▶ **SELECTED TEXT**

>> start

7. Heard learned Counsel for the parties and perused the documents. For better appreciation of the submission of the Petitioner, the relevant law on the subject warrants a proper evaluation. In the case of Rajnikant Jivanlal v. Intelligence Officer, Narcotic Control Bureau MANU/SC/0440/1989 : (1989) 3 SCC 532 the Hon'ble Supreme Court has held that an order for release on bail under proviso (a) to Section 167(2) may appropriately be termed as an order-on-default. It was held to be a release on bail on the default of the prosecution in filing charge-sheet within the prescribed period. The right to bail under Section 167(2) proviso (a) thereto is absolute. It is a legislative command and court's discretion cannot supersede. At that stage, merits of the case are not to be examined to tailor the relief. A similar view was echoed in the case of Aslam Babalal Desai v. State of Maharashtra MANU/SC/0001/1993 : (1992) 4 SCC 272. It was also held that subsequent filing of the charge-sheet (challan) is not by itself relevant to have the bail cancelled. On curing the defect by filing the charge-sheet (challan) if the prosecution seeks to have the bail cancelled on the ground that there are reasonable grounds to believe that the accused has committed a non-bailable offence and that it is necessary to arrest and commit him into custody, prima facie even at that stage, strong grounds indeed would be necessary.

>> end

▶ **RAW RECORDS**
>> start

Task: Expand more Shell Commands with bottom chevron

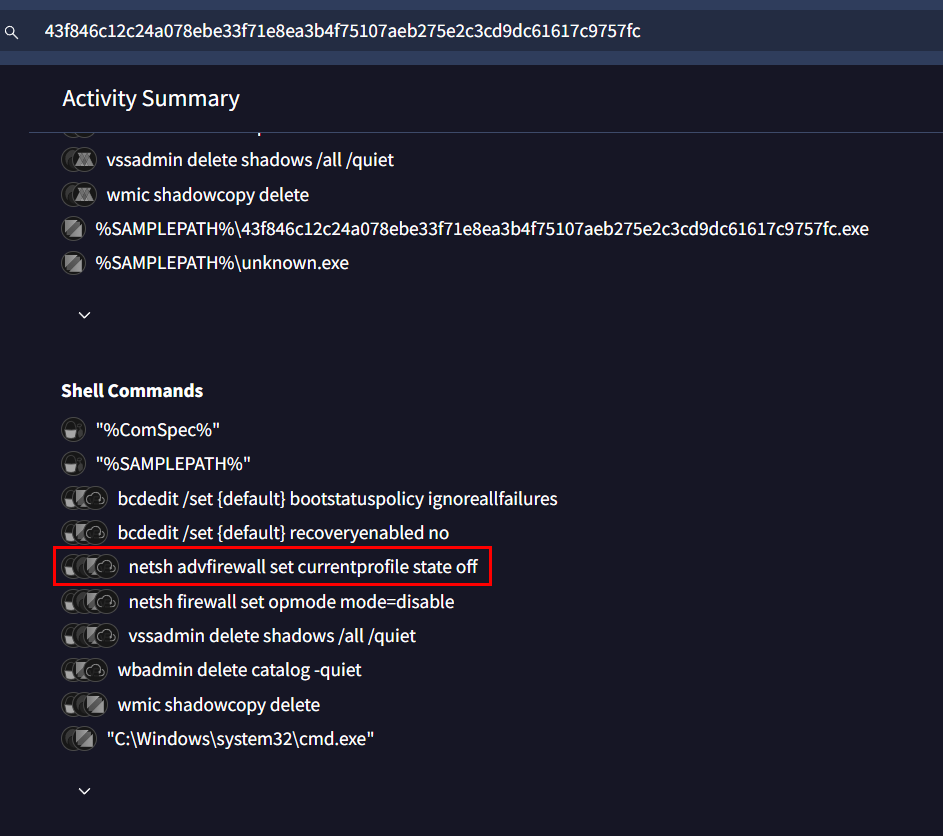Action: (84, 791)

>> end
>> start

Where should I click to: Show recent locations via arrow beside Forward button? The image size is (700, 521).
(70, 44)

>> end
>> start

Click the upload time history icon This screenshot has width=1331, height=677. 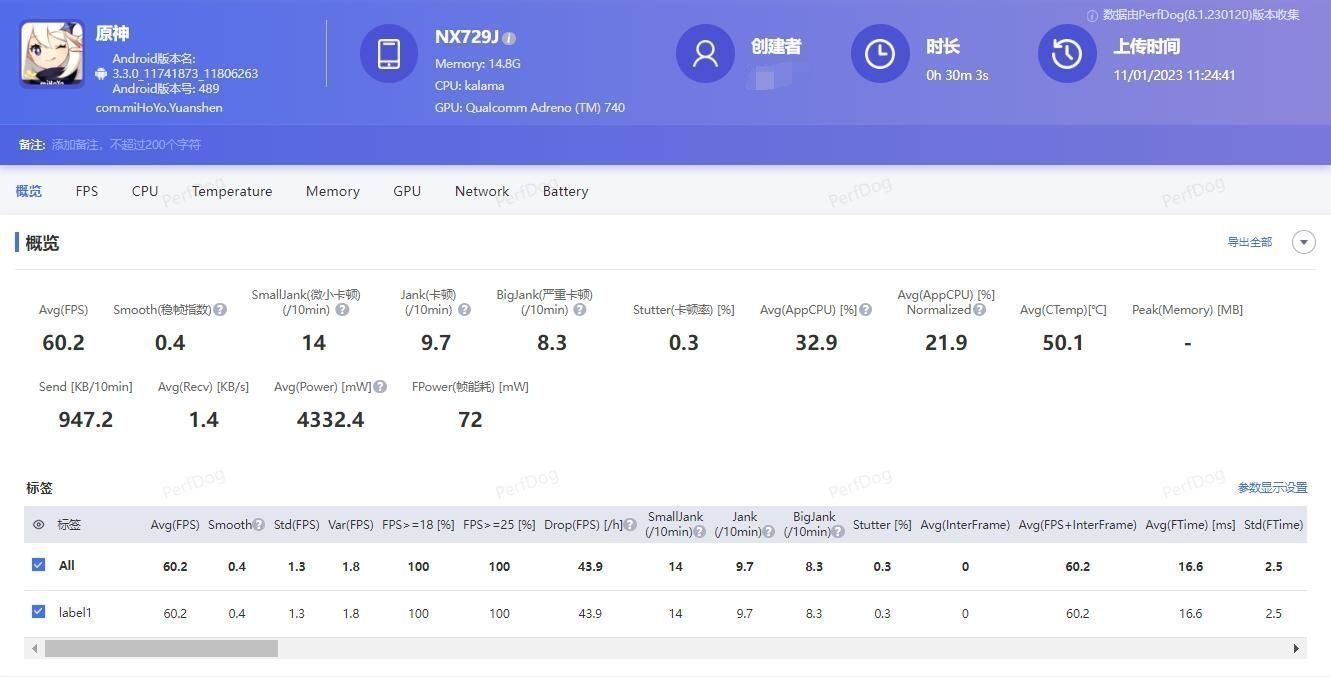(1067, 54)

>> end

▶ **COMPLETE THE FOLLOWING**
A) Answer these questions about the bail excerpt above:
(i) In Rajnikant Jivanlal v. Intelligence Officer, Narcotic Control Bureau, what did the Supreme Court say an order for release on bail under proviso (a) to Section 167(2) may appropriately be termed?
(ii) What does the bail excerpt say cannot supersede the right to bail under that proviso?
(iii) Does the bail excerpt treat subsequent filing of the charge-sheet as, by itself, relevant to having the bail cancelled?
B) Please rewrite the paragraph of the bail excerpt beginning "7. Heard learned Counsel" as a short bulleted list that keeps its main facts.

▶ **TASK ANSWERS**
A)
(i) An order-on-default.
(ii) The court's discretion.
(iii) No. Subsequent filing of the charge-sheet (challan) is not by itself relevant to having the bail cancelled.

B)
- The court heard counsel for the parties and perused the documents, and evaluated the relevant law to appreciate the Petitioner's submission.
- In Rajnikant Jivanlal v. Intelligence Officer, Narcotic Control Bureau (1989) 3 SCC 532, the Supreme Court held that release on bail under proviso (a) to Section 167(2) is an "order-on-default," granted because the prosecution failed to file the charge-sheet within the prescribed period.
- This right to bail is absolute. It is a legislative command that the court's discretion cannot supersede, and the merits of the case are not examined at that stage.
- Aslam Babalal Desai v. State of Maharashtra (1992) 4 SCC 272 echoed this view.
- Subsequent filing of the charge-sheet (challan) is not by itself relevant to cancelling the bail.
- If the prosecution later seeks cancellation on the ground that there are reasonable grounds to believe the accused committed a non-bailable offence and must be arrested and committed to custody, strong grounds would be necessary.